Nobody makes a film thinking it's going to make money. Because no-one knows. But everybody wants to make money, because if your films don't make money, you don't have a future in the business. Sam never understood it when people differentiated between commercial directors and non-commercial directors. Every director is commercial by necessity.

THE CRIMSON KIMONO (1959)
Sam made a film called THE CRIMSON KIMONO, in the same year Alain Resnais did HIROSHIMA, MON AMOUR, and a British critic loved it so much he called it 'Los Angeles, Mon Amour'. It's very interesting that two filmmakers from two different countries were unaware that they were both obsessed with the same topic at the same time (relationships between a white woman and a Japanese man) and were making similar films! In Sam's film, the white girl prefers the Japanese man to the American man. It was revived here in L.A. recently, and the audience loved it. The world of today and tomorrow is a world of mixed races. You would think that this would make for a better, more peaceful world. But it doesn't. It's sad.
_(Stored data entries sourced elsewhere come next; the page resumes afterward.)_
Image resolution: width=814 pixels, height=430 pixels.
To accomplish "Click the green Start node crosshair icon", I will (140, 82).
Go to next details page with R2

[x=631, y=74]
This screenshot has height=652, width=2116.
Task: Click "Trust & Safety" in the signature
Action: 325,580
He was a true Democrat. He always made sure he hired cast and crew from diverse backgrounds. He was a man of the 20th century. Sam was able to throw off the excess baggage of the past and focus on the issues of the present, the here and now. He always saw America as a melting pot and he had great respect for other cultures. This was the way his mother raised him. He always made sure to put anti-racist messages in his films.
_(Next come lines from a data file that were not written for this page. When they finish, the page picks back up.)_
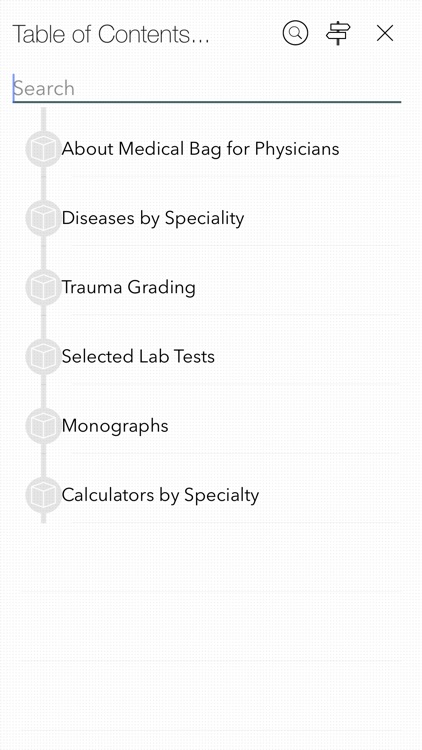Click the Table of Contents title
Screen dimensions: 422x750
tap(111, 34)
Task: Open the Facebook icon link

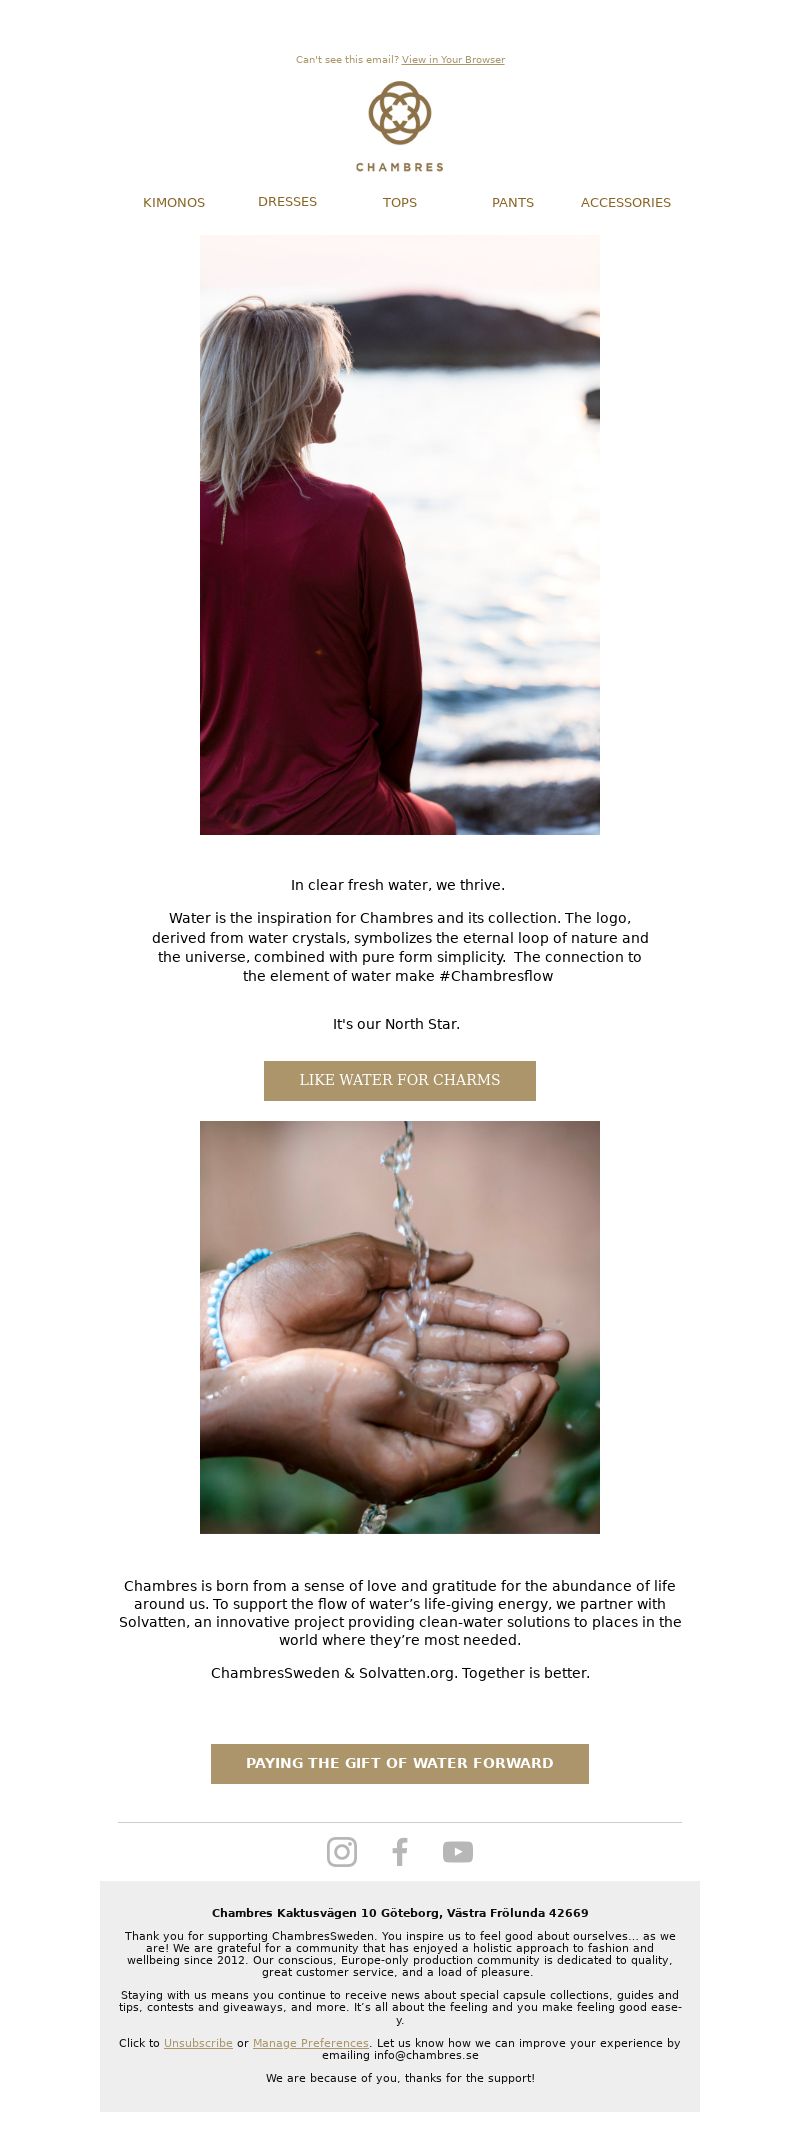Action: [x=400, y=1852]
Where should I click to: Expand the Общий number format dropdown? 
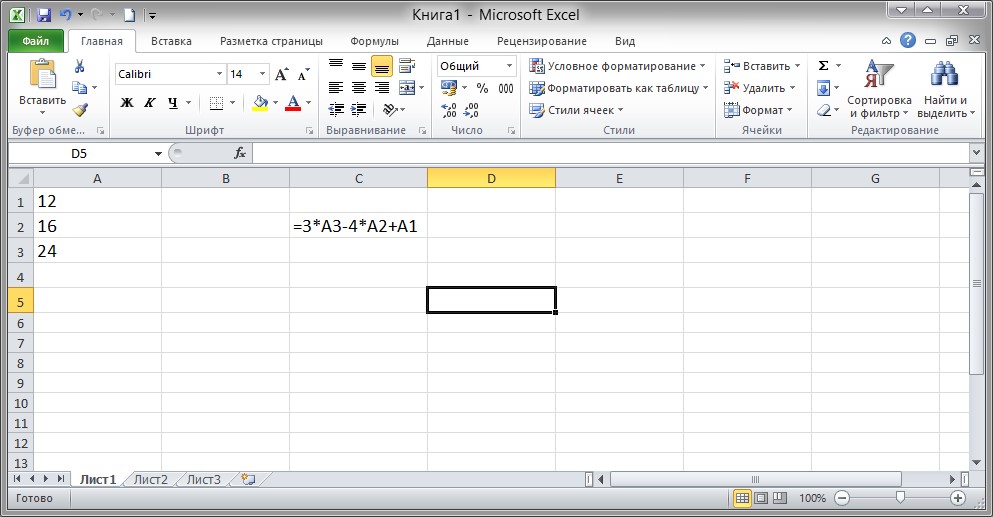509,66
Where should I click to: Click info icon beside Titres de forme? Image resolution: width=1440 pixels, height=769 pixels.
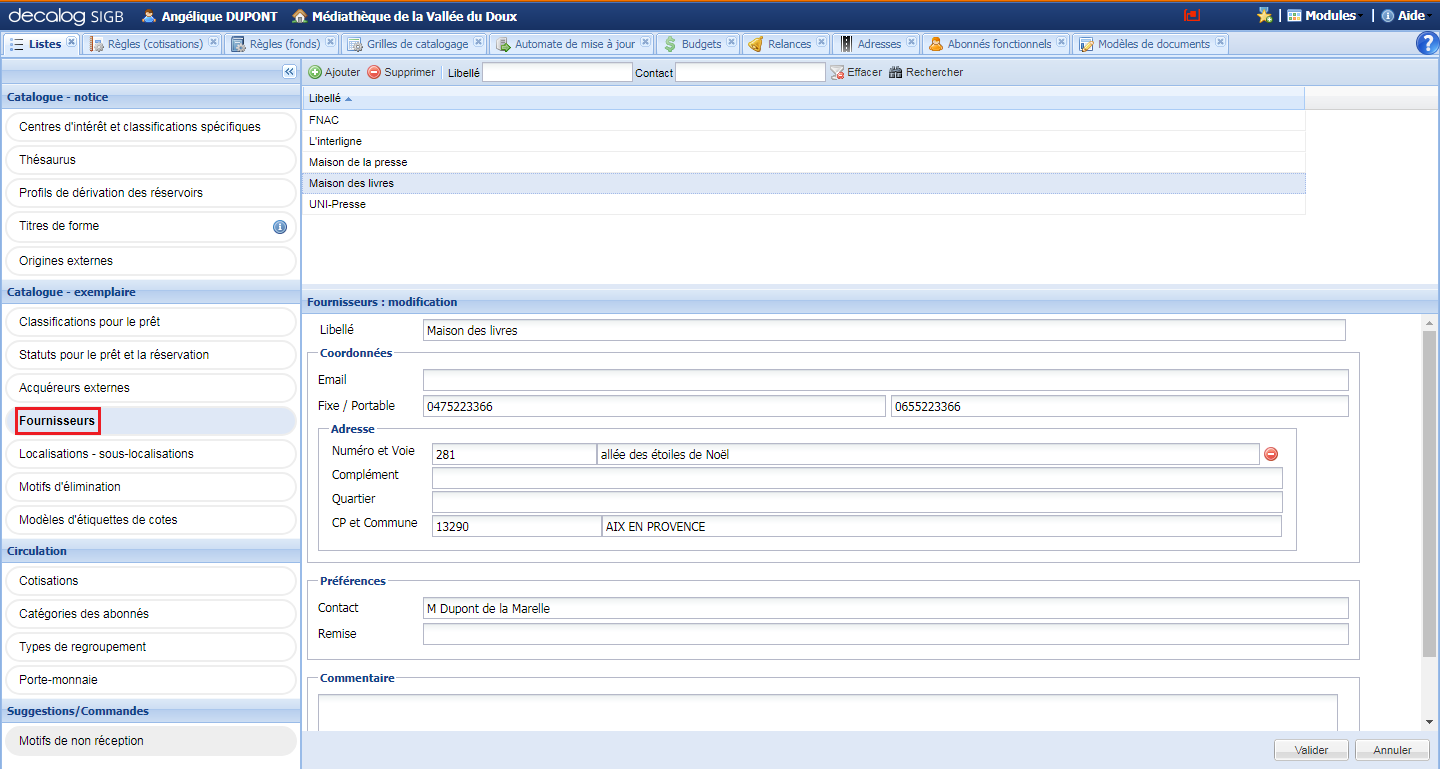[280, 227]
Sam had a reputation for being uncompromising, but the truth is that he did compromise when he had to, and when he understood and accepted the reasons. He understood that making films was a 'business'. "Show business'. In the original script of FORTY GUNS (1957), Barbara Stanwyck died at the end. But the studio needed to sell the movie on her name and asked him to change it so she lived. Sam respected that it was the studio that was putting up the money and that they wanted to make their money back. So he changed the ending.

What Sam wouldn't compromise was the integrity of his films. For example, when he was making THE CRIMSON KIMONO he was asked to make the white guy a bit of a bad guy so the audience, especially in the Bible Belt, could accept more easily that the girl favoured the Japanese guy. Sam said 'Hell, no.'

Sam liked to provoke. He didn't like indifference, which he saw as worse than violence. But he was a totally peaceful person who was against violence. He and Peckinpah were always labelled as being violent directors. But there's more violence in Douglas Sirk's pictures! And there's certainly more violence in The Bible, particularly the Old Testament.

TIGRERO! - A FILM THAT WAS NEVER MADE (1994)

Sam and I always found it stimulating experiencing other cultures and travelling around the world. We have friends from India, Persia ... all over the planet. In 1955 Sam spent some time with the Karaja Indians in the Amazon preparing for a movie that got cancelled, called 'Tigrero!'. I showed Jim Jarmusch and Mika Kaurismaki the rushes of some research footage Sam had shot, some of which was featured in SHOCK CORRIDOR, and based on that Mika decided to raise some money to film a documentary. It came out as TIGRERO! - A FILM THAT WAS NEVER MADE. And so almost forty years later we went back with Mika, Jim, and his partner Sara Driver and spent more time with them. The Karaja Indians migrated from Peru to the foot of the Amazon, but they have a language that resembles the Japanese. No linguists can figure out the reason for this.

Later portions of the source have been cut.